When teaching our data science course, we are frequently asked: ‘what is Big Data?’ There is a lot of interest — and hyperbole — surrounding the topic. For better or worse, we live in a world of ever-increasing data collection. And data is not much use if you don’t do anything with it. The techniques associated with Big Data are often presented as a salve for the pain felt when trying scale an analysis method beyond an outdated spreadsheet on an ageing laptop1.
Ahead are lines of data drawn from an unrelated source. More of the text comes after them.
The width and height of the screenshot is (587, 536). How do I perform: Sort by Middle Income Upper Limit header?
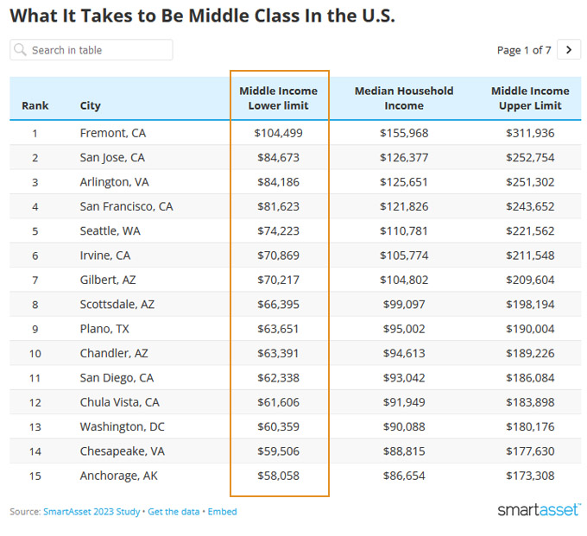530,98
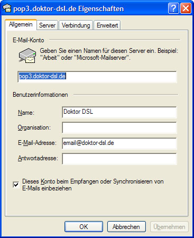
Task: Close the Eigenschaften dialog with the X
Action: 186,8
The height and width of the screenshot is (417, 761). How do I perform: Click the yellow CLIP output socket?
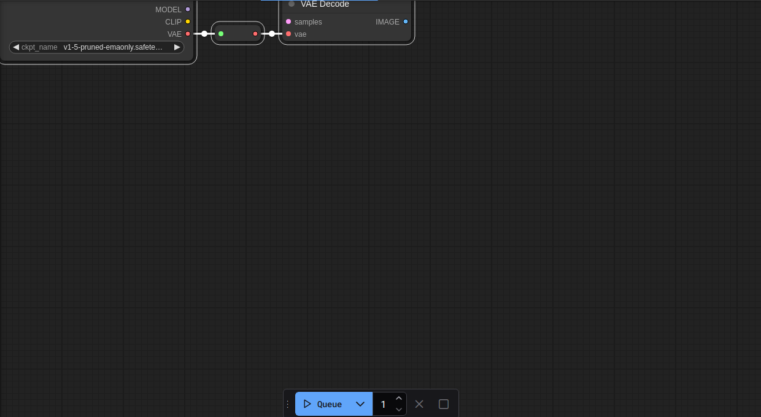point(188,22)
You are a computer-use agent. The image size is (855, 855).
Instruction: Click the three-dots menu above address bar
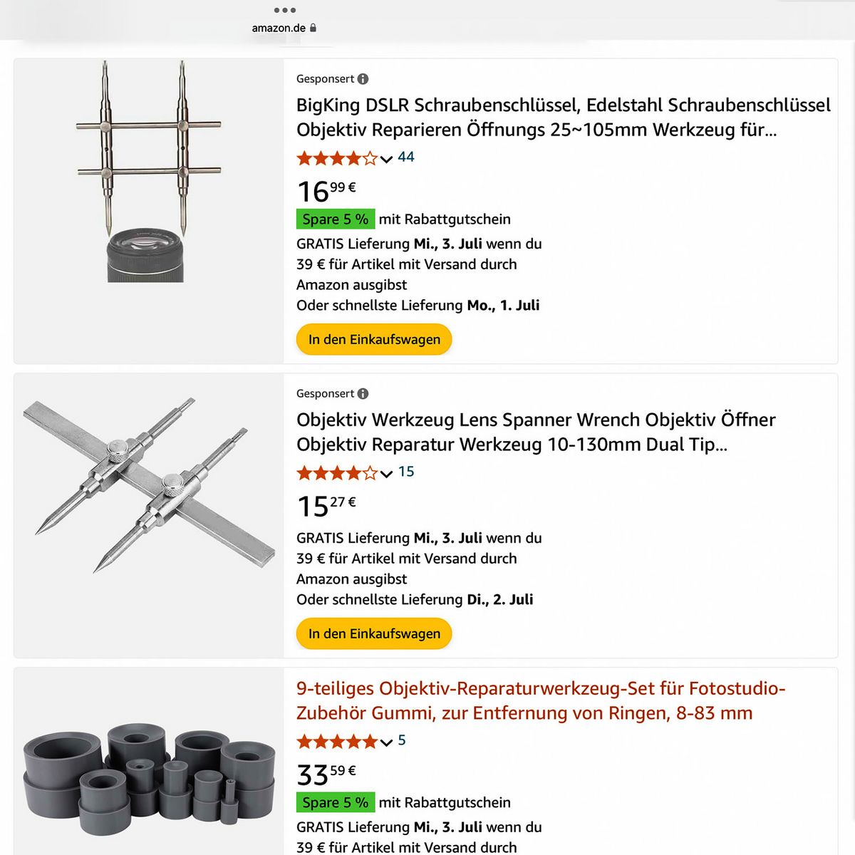click(x=284, y=10)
Most working definitions of Big Data do not have an explicit reference to the size of the data set. This is because the associated conceptual, software, and hardware shifts derive from several important factors aside from actual size of the data. Take the National Institute of Standards and Technology (NIST) definition:
“Big Data consists of extensive datasets — primarily in the characteristics of volume, variety, velocity, and/or variability — that require a scalable architecture for efficient storage, manipulation, and analysis.”2
To summarize, here are the so-called Four V’s of Big Data:
A combination of these features necessitates an architectural scaling. The processes that come with this scaling are notoriously painful to the newcomer. To understand why, we need to delve slightly into the fun topic of von Neumann3 architecture.
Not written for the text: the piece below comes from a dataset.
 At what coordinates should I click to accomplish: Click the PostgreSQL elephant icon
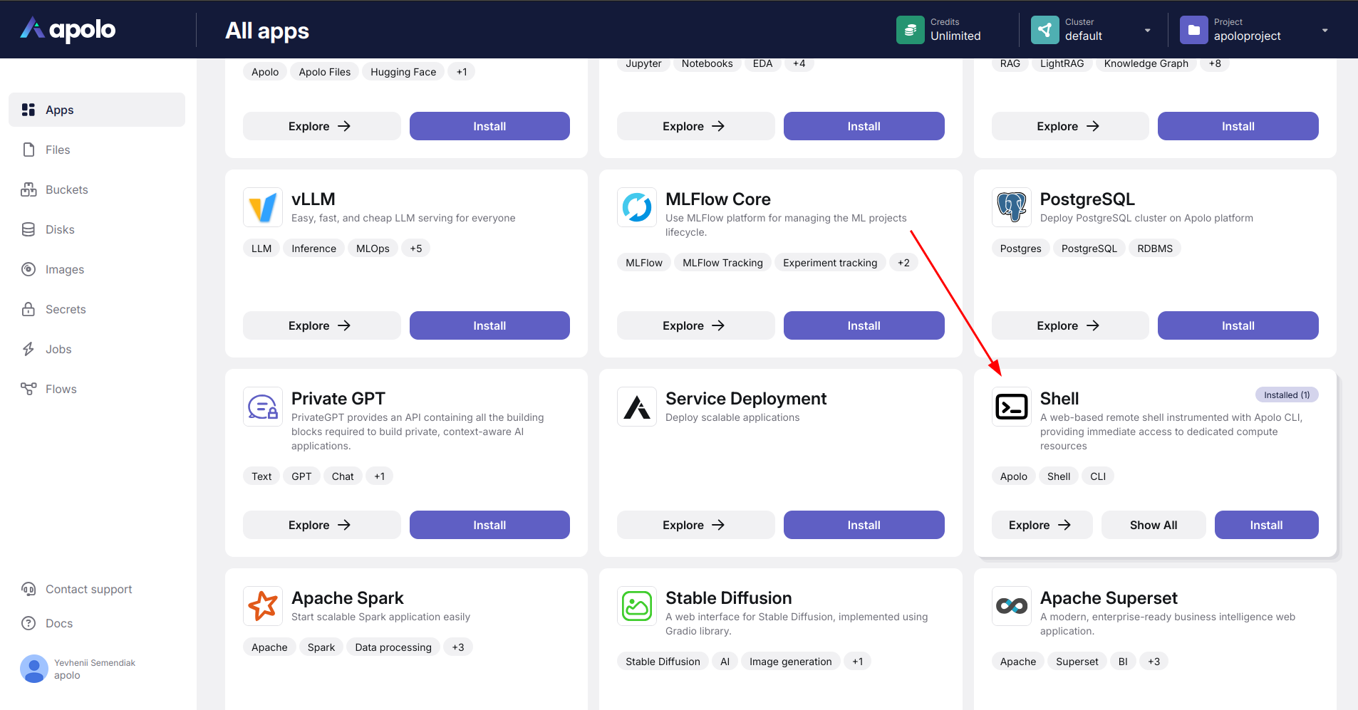(1011, 207)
Pretty much all modern computers make use of this architecture, which is a description of how instructions (programs) and data are stored and transferred between processors and memory devices. There are plenty of ways you could conceive of doing this.
Von Neumann had the simple idea of dumping programs and data all on the same memory devices. This is great because you don’t have to have all these complicated systems and protocols to retrieve data over specialized communication systems (buses). But, just like an urban transport system, the down-side is that it leads to bottlenecks because of this common bus system.
So, designers of computing systems compromised by creating a hierarchy of memory devices, known as caches.
Like some treasure-crazed buccaneer, the computer stores the most important and recently used items very close to its heart. The memory cache with direct access to the main processor is the fastest. However, because of engineering and cost constraints, it is also the smallest.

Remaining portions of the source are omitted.